Calais and Dover are intimately entangled—as Rowland puts it, if Dover gets a cold, Calais sneezes. When industrial action happens in Calais, lorries back up in Kent. Richard Christian tells me that the two ports work closely together to stay in lockstep: “It’s no good if one side expands capacity and the other doesn’t, or one puts in a berth that can take one size of ferry and the other doesn’t. The system doesn’t work.” The same holds for any of the proposed, if hypothetical, magical technologies—anything introduced at one end has to be replicated, tested, trained at the other.
A fog of uncertainty shrouds the fates of both ports over the next year. At the end of a downcast Brexit panel at the U.K. Ports Conference, one audience member asked, with some slight exasperation, what the upsides to Brexit might be and what systems might be built to support it. The panelists responded that until they knew what Brexit would entail, they didn’t know what they should build for it. The technologies used in border crossings between other friendly nations aren’t necessarily useful in thinking about Dover because of the issue of flow, Richard Ballantyne explains.

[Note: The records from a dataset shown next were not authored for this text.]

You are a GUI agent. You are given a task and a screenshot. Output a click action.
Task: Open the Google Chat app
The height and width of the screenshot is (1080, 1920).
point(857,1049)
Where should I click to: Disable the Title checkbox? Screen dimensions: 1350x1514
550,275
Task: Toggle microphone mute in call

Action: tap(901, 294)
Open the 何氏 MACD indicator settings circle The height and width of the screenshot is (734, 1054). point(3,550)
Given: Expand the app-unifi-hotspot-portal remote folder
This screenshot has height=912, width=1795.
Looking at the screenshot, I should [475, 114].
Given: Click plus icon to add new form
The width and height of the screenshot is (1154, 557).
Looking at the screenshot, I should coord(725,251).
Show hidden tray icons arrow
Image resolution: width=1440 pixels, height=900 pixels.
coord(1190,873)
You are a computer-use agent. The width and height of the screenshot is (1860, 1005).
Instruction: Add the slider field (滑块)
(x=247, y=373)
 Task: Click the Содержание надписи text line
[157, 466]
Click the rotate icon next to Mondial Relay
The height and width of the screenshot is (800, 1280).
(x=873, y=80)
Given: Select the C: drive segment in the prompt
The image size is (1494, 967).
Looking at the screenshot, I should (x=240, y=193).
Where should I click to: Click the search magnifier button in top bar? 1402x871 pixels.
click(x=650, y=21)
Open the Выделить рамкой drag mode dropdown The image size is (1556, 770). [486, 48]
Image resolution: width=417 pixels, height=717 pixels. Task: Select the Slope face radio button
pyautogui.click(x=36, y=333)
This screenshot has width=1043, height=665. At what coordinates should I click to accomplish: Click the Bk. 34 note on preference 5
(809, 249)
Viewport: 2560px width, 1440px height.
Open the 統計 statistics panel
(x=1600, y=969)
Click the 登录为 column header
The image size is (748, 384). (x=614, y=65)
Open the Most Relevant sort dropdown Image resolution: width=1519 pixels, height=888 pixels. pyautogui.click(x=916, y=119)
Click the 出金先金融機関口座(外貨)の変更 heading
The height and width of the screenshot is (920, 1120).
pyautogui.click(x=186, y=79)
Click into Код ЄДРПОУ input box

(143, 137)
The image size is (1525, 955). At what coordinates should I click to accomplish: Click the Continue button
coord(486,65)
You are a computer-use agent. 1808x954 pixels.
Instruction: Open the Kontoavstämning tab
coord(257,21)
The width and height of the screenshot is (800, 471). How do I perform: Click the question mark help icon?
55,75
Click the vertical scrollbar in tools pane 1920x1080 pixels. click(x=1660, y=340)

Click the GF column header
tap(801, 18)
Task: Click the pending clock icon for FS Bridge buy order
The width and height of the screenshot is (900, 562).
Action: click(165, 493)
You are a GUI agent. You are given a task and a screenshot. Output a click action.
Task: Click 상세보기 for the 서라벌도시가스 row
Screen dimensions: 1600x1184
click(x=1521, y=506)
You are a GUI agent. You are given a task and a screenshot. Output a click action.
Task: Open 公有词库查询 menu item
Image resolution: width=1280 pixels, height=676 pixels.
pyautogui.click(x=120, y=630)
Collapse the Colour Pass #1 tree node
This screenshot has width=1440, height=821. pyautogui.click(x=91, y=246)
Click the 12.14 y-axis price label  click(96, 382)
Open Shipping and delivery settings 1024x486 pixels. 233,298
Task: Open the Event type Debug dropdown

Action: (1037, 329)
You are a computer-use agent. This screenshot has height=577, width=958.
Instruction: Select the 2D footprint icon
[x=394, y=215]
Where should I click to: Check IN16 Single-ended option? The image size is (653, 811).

Queues caused by checks, which are a minor annoyance between the United States and Canada, or Norway and Sweden, could lead to massive tailbacks and lockdown in the time-sensitive space of Ro-Ro.
At the Ports Conference, several heads of U.K. ports associations indicated that they are consulting with the British government on possible technological solutions but, due to nondisclosure agreements, they were unable to give specific details. In a coffee break, I joined a gaggle of attendees who quietly wondered if there was any “there” there in the presentations, or if this was all smoke and mirrors, another way for the government to buy time against the looming deadline of exit.
We sail across the Channel in a swift hour and a half. The sea is still and the mist burns off. I only notice the border crossing into French waters when my mobile phone carrier changes. The Pride of Canterbury docks into a mirror of Dover’s port at Calais, and I do the switch-around in reverse for my return journey—another bus, another set of inspection sheds, another round of passport checks (British border control, so more Union Jacks), another poster depicting murderers, another patriotically named ferry (the MS Spirit of Britain).
We arrive back in Dover as the sun is low. The cliffs are glowing and seem permanent, unchangeable geological megastructures.
Brexit was promised as a great and disruptive change; a magnificent unfolding of new trade structures as borders tightened. Its outcome grumbles slowly, miserably forward. Yet at this physical place where the change will happen, the ports and the people hope things stay the same. Richard Christian emphasizes that the majority of traders don’t want to change their supply chain; the cross-channel routes are the shortest and most efficient way of getting just-in-time goods to where they need to be. “It’s replicating what we have now which is the challenge” Ballantyne tells me.
For Joan Didion, magical thinking permitted a way of denying the material brutality of death and the flimsy vulnerabilities of the human form; a way to survive and perform normality against a sea change. “I was thinking,” she writes, “as small children think, as if my thoughts or wishes had the power to reverse the narrative, change the outcome.” As the juggernaut of Brexit rolls into view, British politicians seem to be operating under the same delusion.